İnal Bilsel ve Kayıp Cennet - Havadis Gazetesi | Kıbrıs Haber
Cumartesi, Mayıs 11, 2024
Poli

İnal Bilsel ve Kayıp Cennet

İnal Bilselİnal Bilsel

Rahme Veziroğlu

İki yıl süresince gelişip, dönüşen “Tales from the Future” (Gelecekten Masallar) isimli, görsel ve işitsel canlı performanslarında yarattığı “kıyamet-sonrası” senaryo ile bugün yaşadıklarımız ve geçmişten getirdiklerimizle bizleri yumuşak bir zeminden yüzleştiren İnal Bilsel, yeni bestelerini “Paradise Lost” (Kayıp Cennet) isimli projesiyle 26 Nisan Salı akşamı saat 8:30’da, “bod-rum” isimli mekanda paylaşacak.
11 Hasane Ilgaz Sokak’ta, AB Bilgi Merkezi’nin alt katında yer alan “bod-rum”, yeraltı alanının etkinliğe göre dizayn edildiği değişken bir mekan… Müzik ve performans deneyiminin alışılmış kalıplarına bir alternatif sunmayı da amaçlayan proje, İnal Bilsel’in ‘Royal Holloway, University of London’da devam ettirdiği doktora tezinin de bir parçası olma özelliği taşıyor.
Etkinlik öncesi İnal’la yaşamı gördüğü farklı mercekler ve yaratım süreçleriyle ilgili samimi bir röportaj yaptık.

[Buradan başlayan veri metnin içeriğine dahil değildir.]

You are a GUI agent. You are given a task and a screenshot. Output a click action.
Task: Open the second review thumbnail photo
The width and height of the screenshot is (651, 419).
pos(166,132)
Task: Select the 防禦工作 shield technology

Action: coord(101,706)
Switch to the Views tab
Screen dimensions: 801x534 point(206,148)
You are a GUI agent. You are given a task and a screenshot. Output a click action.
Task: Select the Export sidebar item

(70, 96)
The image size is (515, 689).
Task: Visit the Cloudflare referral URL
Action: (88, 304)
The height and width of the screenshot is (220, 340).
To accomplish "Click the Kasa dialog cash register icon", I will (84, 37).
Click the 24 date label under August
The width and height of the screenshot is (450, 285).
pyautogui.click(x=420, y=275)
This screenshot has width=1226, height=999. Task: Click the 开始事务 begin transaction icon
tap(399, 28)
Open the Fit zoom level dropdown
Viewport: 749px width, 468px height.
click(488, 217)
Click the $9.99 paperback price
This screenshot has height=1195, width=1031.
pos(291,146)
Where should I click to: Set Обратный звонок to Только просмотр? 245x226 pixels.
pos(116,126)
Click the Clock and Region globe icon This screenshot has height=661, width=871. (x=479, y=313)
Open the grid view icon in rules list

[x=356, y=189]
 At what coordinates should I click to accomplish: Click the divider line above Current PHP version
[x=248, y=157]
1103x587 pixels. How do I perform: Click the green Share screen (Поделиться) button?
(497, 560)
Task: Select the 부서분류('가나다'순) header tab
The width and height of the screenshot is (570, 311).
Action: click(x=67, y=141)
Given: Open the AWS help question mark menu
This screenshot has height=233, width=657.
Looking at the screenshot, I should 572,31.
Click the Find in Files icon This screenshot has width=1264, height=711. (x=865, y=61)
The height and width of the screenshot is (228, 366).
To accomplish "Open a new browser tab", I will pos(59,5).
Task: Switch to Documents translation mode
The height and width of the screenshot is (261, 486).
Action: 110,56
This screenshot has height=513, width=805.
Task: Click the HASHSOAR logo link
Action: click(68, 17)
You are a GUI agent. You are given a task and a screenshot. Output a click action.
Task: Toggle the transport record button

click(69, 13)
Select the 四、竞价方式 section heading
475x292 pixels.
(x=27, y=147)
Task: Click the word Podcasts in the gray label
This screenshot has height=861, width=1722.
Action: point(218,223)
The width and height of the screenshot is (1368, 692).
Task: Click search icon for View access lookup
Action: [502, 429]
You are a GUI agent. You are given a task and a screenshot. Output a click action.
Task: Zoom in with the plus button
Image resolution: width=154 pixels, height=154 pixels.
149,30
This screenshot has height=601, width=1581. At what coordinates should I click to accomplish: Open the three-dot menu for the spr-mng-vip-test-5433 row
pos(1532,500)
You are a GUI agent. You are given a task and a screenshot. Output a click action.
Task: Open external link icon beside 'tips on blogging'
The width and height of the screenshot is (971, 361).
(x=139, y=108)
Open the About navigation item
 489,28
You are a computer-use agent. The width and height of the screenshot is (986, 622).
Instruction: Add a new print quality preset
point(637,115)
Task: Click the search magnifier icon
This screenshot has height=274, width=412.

Rahme: Çocukluğunla şimdiki sen arasında nasıl bir bağ var?
İnal: Çocukluktan bugüne insanların hep dönüm noktaları vardır ya, o karar anları, o noktalara dönüp baktığımda karar verdiğim, gitmeyi seçtiğim yönlere dair hep bir pattern olduğunu keşfettim. Bunların hepsinin anlamlı bir bütün oluşturduğunu gördüm.

R: Peki bu dönüm noktaları arasından kendi kişisel hikayen içinde en net kırılmaları yaratanlar var mı?
İnal: Üniversiteye girişlerde tercihler var ya, mesela ben sadece müzik yazdım. Üç tercih vardı, diğer ikisini boş bıraktım. Doktoraya ilk başlayacağımda tek bir üniversiteye başvurdum, çünkü sadece onu isterdim. Normalde napar insanlar, bir sürü başvuru yapar ve kazandıkları arasında tercih yapar. Seçim aşamaları benim için hep kolay olmuştur. Kararsız olduğum anlar da olur tabi ama çoğu zaman çok net görürüm yolları.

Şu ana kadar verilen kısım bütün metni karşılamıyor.